Yields have also fallen. Those in investment grade debt hit a record low of 2.1%, down from 3.5% at the height of the market collapse last spring, according to data from the Institute of International Finance. The cost of debt for high yield borrowers has fallen below pre-pandemic levels to 5.9% after climbing above 12% last year.

“There is still a lot of liquidity, the search for yield is still very strong,” said Shaniel Ramjee, multi-asset fund manager at Pictet Asset Management. But after almost the entire market has recovered, it is looking for individual countries having problems with Covid-19 and recently sold bonds issued by Brazil and Mexico.

At the height of the pandemic panic last year, investors fear wave of defaults as governments struggled to find money to pay for coronavirus relief. A drop in commodity prices has added to the concerns of countries whose fortunes are tied to the price of crude or other commodities.

Since then, markets have recovered and the dollar has weakened significantly, making it easier to repay dollar-denominated debts.

Oman and Bahrain recently issued $ 3.25 billion and $ 2 billion, respectively, at record returns, although both are seen as economic weak links in the oil-rich Middle East.

Bahrain needed a bailout from Saudi Arabia in 2018, while Oman’s economy was on a downward trajectory even before the pandemic hit. Its gross domestic product declined 0.8% in 2019 and likely contracted another 10% in 2020, according to the International Monetary Fund. Meanwhile, its public debt has skyrocketed from 5% of GDP in 2014 to 80% last year.

Even Zambia, which defaults on its dollar-denominated bonds in November and has not yet agreed with its investors on restructuring, is getting more debt, albeit in a less traditional way. Zambian state-owned company ZCCM bought copper mine from resource company

Glencore

PLC on January 19. Glencore has loaned the Zambian company $ 1.5 billion which will be repaid with the mine’s income.

“When Zambia clearly has a serious debt problem, it keeps spending. This is a real concern, ”said Spencer Jones, adviser to a committee of Zambian bondholders. The borrowing potentially reduces what is available for Zambia’s defaulted bonds.

Some market watchers are now worried that the mistakes of the past will be repeated.

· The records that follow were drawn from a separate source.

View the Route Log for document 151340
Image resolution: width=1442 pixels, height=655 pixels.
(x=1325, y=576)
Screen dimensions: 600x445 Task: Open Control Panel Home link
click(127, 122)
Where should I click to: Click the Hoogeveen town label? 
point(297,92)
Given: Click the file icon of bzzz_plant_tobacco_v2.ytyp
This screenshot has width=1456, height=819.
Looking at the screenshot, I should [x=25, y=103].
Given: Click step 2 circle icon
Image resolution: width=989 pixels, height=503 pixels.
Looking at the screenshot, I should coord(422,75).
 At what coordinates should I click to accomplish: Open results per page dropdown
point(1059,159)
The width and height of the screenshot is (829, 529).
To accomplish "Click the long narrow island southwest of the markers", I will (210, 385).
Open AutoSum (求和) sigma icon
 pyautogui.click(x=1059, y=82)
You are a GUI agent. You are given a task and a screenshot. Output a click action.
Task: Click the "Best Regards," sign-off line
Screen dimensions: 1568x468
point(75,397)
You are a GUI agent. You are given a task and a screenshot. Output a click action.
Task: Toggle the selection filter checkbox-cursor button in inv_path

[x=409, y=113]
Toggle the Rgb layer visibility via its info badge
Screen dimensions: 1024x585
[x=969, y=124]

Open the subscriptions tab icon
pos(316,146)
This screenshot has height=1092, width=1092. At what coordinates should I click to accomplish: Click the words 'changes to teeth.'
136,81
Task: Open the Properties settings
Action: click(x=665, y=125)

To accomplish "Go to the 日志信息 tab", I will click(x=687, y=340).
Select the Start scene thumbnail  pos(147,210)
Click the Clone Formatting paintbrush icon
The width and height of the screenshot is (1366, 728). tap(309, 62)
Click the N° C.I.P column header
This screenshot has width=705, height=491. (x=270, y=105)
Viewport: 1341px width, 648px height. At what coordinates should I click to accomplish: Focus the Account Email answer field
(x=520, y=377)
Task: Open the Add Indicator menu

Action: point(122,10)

“We saw this same movie in the early 2010s. The dollar was expected to stay weak for a long time. This triggered a significant build-up of debt by emerging economies, ”said Emre Tiftik, research director at the Institute of International Finance.

Instead, in 2013, growth and inflation sparked questions about when the Federal Reserve would start cutting its monetary stimulus, triggering what has come to be known as the taper tantrum. US bond yields rose sharply and the dollar strengthened, catalyzing massive outflows from emerging markets.